[Data items]
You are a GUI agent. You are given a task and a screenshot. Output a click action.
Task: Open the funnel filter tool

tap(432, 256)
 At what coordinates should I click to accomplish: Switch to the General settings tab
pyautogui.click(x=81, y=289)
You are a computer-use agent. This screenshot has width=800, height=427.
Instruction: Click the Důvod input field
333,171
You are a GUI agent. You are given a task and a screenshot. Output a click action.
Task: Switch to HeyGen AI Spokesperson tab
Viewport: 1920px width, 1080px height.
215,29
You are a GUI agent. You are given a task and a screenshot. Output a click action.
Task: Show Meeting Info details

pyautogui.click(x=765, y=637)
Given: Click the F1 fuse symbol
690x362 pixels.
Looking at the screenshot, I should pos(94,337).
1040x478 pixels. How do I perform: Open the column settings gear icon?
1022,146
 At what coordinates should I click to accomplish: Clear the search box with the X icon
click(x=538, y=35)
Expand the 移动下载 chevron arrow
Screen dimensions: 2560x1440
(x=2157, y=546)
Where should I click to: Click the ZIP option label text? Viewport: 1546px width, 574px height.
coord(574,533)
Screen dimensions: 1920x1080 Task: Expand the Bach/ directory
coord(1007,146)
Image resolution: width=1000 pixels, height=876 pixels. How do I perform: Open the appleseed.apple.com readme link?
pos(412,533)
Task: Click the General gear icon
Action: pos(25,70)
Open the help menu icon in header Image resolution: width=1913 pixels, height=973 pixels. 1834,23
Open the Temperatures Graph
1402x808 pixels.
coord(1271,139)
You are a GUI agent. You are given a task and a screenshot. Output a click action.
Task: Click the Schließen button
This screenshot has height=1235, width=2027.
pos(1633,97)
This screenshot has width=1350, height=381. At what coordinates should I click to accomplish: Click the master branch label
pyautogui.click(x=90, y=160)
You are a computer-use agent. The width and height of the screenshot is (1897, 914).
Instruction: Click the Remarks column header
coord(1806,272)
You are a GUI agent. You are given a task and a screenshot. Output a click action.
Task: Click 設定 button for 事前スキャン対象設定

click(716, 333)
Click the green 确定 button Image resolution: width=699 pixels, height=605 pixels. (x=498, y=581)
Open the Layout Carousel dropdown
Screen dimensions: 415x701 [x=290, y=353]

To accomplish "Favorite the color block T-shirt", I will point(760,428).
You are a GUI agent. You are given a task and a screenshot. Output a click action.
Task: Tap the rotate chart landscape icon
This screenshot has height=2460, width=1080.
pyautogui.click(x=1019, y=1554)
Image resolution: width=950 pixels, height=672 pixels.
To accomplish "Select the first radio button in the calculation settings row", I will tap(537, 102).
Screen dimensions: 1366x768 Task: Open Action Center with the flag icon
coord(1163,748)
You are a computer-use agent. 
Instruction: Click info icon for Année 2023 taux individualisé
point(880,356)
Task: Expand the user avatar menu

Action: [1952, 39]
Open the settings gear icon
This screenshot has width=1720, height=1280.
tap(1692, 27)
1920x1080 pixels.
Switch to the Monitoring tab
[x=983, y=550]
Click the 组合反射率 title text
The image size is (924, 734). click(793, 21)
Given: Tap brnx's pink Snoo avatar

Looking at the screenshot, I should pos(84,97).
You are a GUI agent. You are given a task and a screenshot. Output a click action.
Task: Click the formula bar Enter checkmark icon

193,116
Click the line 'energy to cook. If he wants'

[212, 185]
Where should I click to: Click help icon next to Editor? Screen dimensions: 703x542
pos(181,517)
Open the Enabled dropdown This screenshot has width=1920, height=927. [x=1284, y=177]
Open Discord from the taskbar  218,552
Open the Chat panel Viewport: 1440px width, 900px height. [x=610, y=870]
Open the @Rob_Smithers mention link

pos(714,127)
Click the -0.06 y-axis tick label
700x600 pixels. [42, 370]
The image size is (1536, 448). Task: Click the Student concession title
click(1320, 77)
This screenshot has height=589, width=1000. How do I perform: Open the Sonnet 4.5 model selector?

[Exercise]
Copy the entries above line for line, without changing anything.

[Reply to the exercise]
You are a GUI agent. You are given a task and a screenshot. Output a click action.
Task: Open the funnel filter tool

tap(432, 256)
 At what coordinates should I click to accomplish: Switch to the General settings tab
pyautogui.click(x=81, y=289)
You are a computer-use agent. This screenshot has width=800, height=427.
Instruction: Click the Důvod input field
333,171
You are a GUI agent. You are given a task and a screenshot. Output a click action.
Task: Switch to HeyGen AI Spokesperson tab
Viewport: 1920px width, 1080px height.
215,29
You are a GUI agent. You are given a task and a screenshot. Output a click action.
Task: Show Meeting Info details

pyautogui.click(x=765, y=637)
Given: Click the F1 fuse symbol
690x362 pixels.
Looking at the screenshot, I should pos(94,337).
1040x478 pixels. How do I perform: Open the column settings gear icon?
1022,146
 At what coordinates should I click to accomplish: Clear the search box with the X icon
click(x=538, y=35)
Expand the 移动下载 chevron arrow
Screen dimensions: 2560x1440
(x=2157, y=546)
Where should I click to: Click the ZIP option label text? Viewport: 1546px width, 574px height.
coord(574,533)
Screen dimensions: 1920x1080 Task: Expand the Bach/ directory
coord(1007,146)
Image resolution: width=1000 pixels, height=876 pixels. How do I perform: Open the appleseed.apple.com readme link?
pos(412,533)
Task: Click the General gear icon
Action: pos(25,70)
Open the help menu icon in header Image resolution: width=1913 pixels, height=973 pixels. 1834,23
Open the Temperatures Graph
1402x808 pixels.
coord(1271,139)
You are a GUI agent. You are given a task and a screenshot. Output a click action.
Task: Click the Schließen button
This screenshot has height=1235, width=2027.
pos(1633,97)
This screenshot has width=1350, height=381. At what coordinates should I click to accomplish: Click the master branch label
pyautogui.click(x=90, y=160)
You are a computer-use agent. The width and height of the screenshot is (1897, 914).
Instruction: Click the Remarks column header
coord(1806,272)
You are a GUI agent. You are given a task and a screenshot. Output a click action.
Task: Click 設定 button for 事前スキャン対象設定

click(716, 333)
Click the green 确定 button Image resolution: width=699 pixels, height=605 pixels. (x=498, y=581)
Open the Layout Carousel dropdown
Screen dimensions: 415x701 [x=290, y=353]

To accomplish "Favorite the color block T-shirt", I will point(760,428).
You are a GUI agent. You are given a task and a screenshot. Output a click action.
Task: Tap the rotate chart landscape icon
This screenshot has height=2460, width=1080.
pyautogui.click(x=1019, y=1554)
Image resolution: width=950 pixels, height=672 pixels.
To accomplish "Select the first radio button in the calculation settings row", I will tap(537, 102).
Screen dimensions: 1366x768 Task: Open Action Center with the flag icon
coord(1163,748)
You are a computer-use agent. 
Instruction: Click info icon for Année 2023 taux individualisé
point(880,356)
Task: Expand the user avatar menu

Action: [1952, 39]
Open the settings gear icon
This screenshot has width=1720, height=1280.
tap(1692, 27)
1920x1080 pixels.
Switch to the Monitoring tab
[x=983, y=550]
Click the 组合反射率 title text
The image size is (924, 734). click(793, 21)
Given: Tap brnx's pink Snoo avatar

Looking at the screenshot, I should pos(84,97).
You are a GUI agent. You are given a task and a screenshot. Output a click action.
Task: Click the formula bar Enter checkmark icon

193,116
Click the line 'energy to cook. If he wants'

[212, 185]
Where should I click to: Click help icon next to Editor? Screen dimensions: 703x542
pos(181,517)
Open the Enabled dropdown This screenshot has width=1920, height=927. [x=1284, y=177]
Open Discord from the taskbar  218,552
Open the Chat panel Viewport: 1440px width, 900px height. [x=610, y=870]
Open the @Rob_Smithers mention link

pos(714,127)
Click the -0.06 y-axis tick label
700x600 pixels. [42, 370]
The image size is (1536, 448). Task: Click the Student concession title
click(1320, 77)
This screenshot has height=589, width=1000. How do I perform: Open the Sonnet 4.5 model selector?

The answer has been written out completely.